The Scotsman and Eithne Farry also mention Atkinson's distinctive use of parentheses and ellipses. However, Kate Atkinson allows Nora and Effie, in their interjections, to criticise each other's narrative in academic terms. According to the Scotsman, this is evidence of the author triumphant, "cunningly pre-empting accusations of being prolix, undisciplined, prone to unwieldy cast lists". However, I've only used similar devices in the past when I thought that what I was writing passionately about wouldn't be taken seriously. Maybe Kate Atkinson had the same motivation. There is some disagreement amongst the critics. Shilling and Myerson can't agree over whether the "lecherous lecturers" have "sluttish wives", or an embarrassing "feminist wife who talks about menstruation and genitals". However, their main disagreement is who this novel will appeal to.

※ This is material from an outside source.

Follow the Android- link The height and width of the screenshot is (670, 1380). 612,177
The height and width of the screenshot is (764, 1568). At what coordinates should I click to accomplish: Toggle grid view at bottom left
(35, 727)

According to Shilling, Emotionally Weird is hardly all-embracing: "the rest of us, hovering a little way outside the in-joke may be left feeling rather lonely and excluded". Farry would tend to agree: "Whilst this self-conscious wordplay is fun for those who enjoy a more literary book, those who simply enjoy a good read may get lost in the jostle of competing language construction." The Scotsman is again a bit more positive: "It will be enjoyed, hugely, by literary and non-literary readers". But it is difficult to take the Scotsman seriously, so much is the critic overwhelmed by the pleasure of Atkinson's novel. He/she even goes to the trouble of creating an acronym which is even more problematic than Zadie Smith's KEVIN in White Teeth: KOASA - "the Kate Atkinson Opening Sentence Accolade". Passez vous le sick bucket?

Still, having said all that, I've been tempted enough to buy Emotionally Weird, and judge it for myself.